_WORK INSTRUCTIONS_
**a)** Retype the part of the lion attack article between "The U.S. Department" and "her father said.", inclusive.
**b)** According to the lion attack article, where is Cat Haven located relative to Fresno?

_TEXT BLOCK_

»»

DUNLAP, Calif. A coroner said the 24-year-old volunteer who was mauled to death by a lion at an exotic animal park in California said she died quickly on a broken neck.

Lion attack death: Why was woman alone?

Fatal lion attack in California
Fresno County Coroner David Hadden says Dianna Hanson was already dead when the 550-pound lion was tossing her body about its enclosure shortly after the Wednesday afternoon attack.
Hadden said Thursday that bite and claw marks found on Hanson's body were sustained after she died. Haddon said investigators believe the lion broke Haddon's neck with a paw swipe.
A group of federal and state agencies are investigating the attack at Cat Haven, a private zoo about 45 minutes east of Fresno. State investigators who protect workplace safety said they are trying to determine whether Cat Haven has the required written procedures that employees follow to stay safe.
The U.S. Department of Agriculture enforces the federal Animal Welfare Act and hopes to learn whether the 4-year-old lion that Hanson showed any behavior prior to the attack that might have indicated potential danger.
Fresno County sheriff's investigators and the state Department of Fish and Wildlife want to know why Hanson was in the enclosure with the animal. A source familiar with Cat Haven told CBS News that accessing the lion's enclosure would be violating its rules.
The Seattle-area intern had loved lions and tigers since childhood, "was absolutely fearless" around them and hoped to work at a zoo after her six-month internship, her father said.
"She was at ease with those big cats," Paul Hanson, an attorney, said of his daughter. "They liked her."
"It was just a dream job for her," he said, adding that she gave him a little tour and showed him the lion Cous Cous, which authorities said killed her.
Hanson said his daughter had worked with big cats before but told him she would not be allowed to go into the lion cage.
On Wednesday, deputies found the woman severely injured and still lying inside the enclosure with the 4-year-old male African lion nearby, said Fresno County sheriff's Lt. Bob Miller.
Another park worker couldn't lure the lion into another pen, so deputies shot and killed it to safely reach the wounded woman, but she died at the scene, he said.
Cat Haven founder and executive director Dale Anderson cried as he read a one-sentence statement Wednesday about the fatal mauling at the private zoo he has operated since 1993.
Anderson returned to the zoo in Thursday.
`I feel awful," he said
Investigators were trying to determine why the intern was inside the enclosure and what might have provoked the attack, sheriff's Sgt. Greg Collins said. The facility is normally closed on Wednesdays, and only one other worker was there when the mauling happened, he said.

««

_Dataset records_
»»

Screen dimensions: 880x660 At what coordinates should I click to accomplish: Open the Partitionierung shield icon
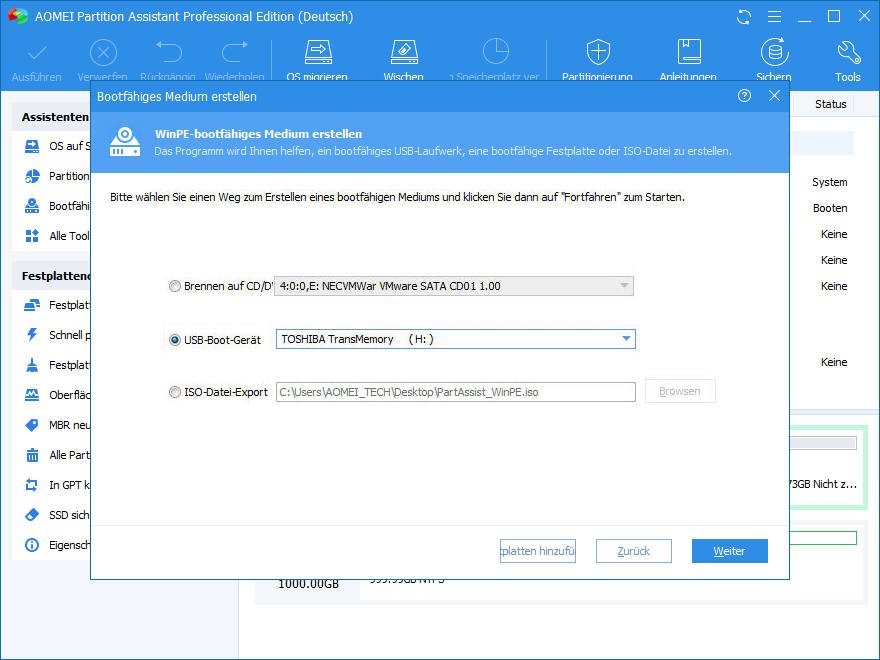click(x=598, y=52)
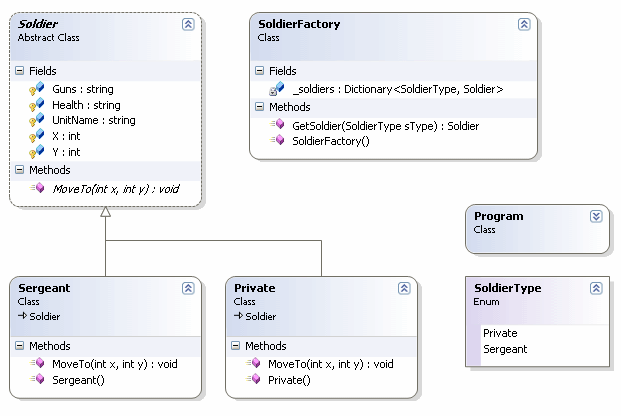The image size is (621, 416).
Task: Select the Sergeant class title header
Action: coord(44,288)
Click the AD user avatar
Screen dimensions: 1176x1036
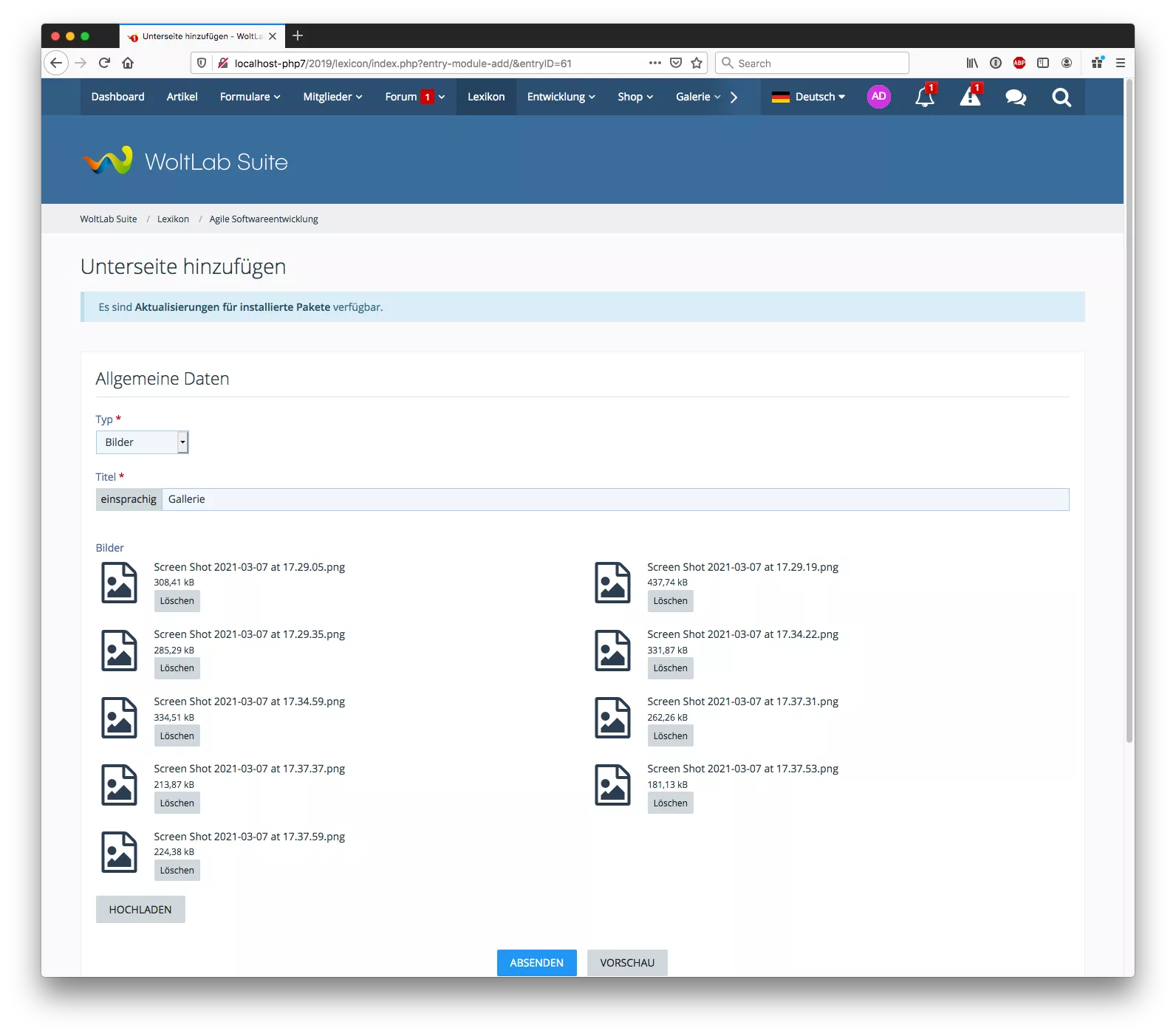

««

_SOLUTIONS IN ORDER_
**a)**
The U.S. Department of Agriculture enforces the federal Animal Welfare Act and hopes to learn whether the 4-year-old lion that Hanson showed any behavior prior to the attack that might have indicated potential danger.
Fresno County sheriff's investigators and the state Department of Fish and Wildlife want to know why Hanson was in the enclosure with the animal. A source familiar with Cat Haven told CBS News that accessing the lion's enclosure would be violating its rules.
The Seattle-area intern had loved lions and tigers since childhood, "was absolutely fearless" around them and hoped to work at a zoo after her six-month internship, her father said.

**b)** About 45 minutes east of Fresno.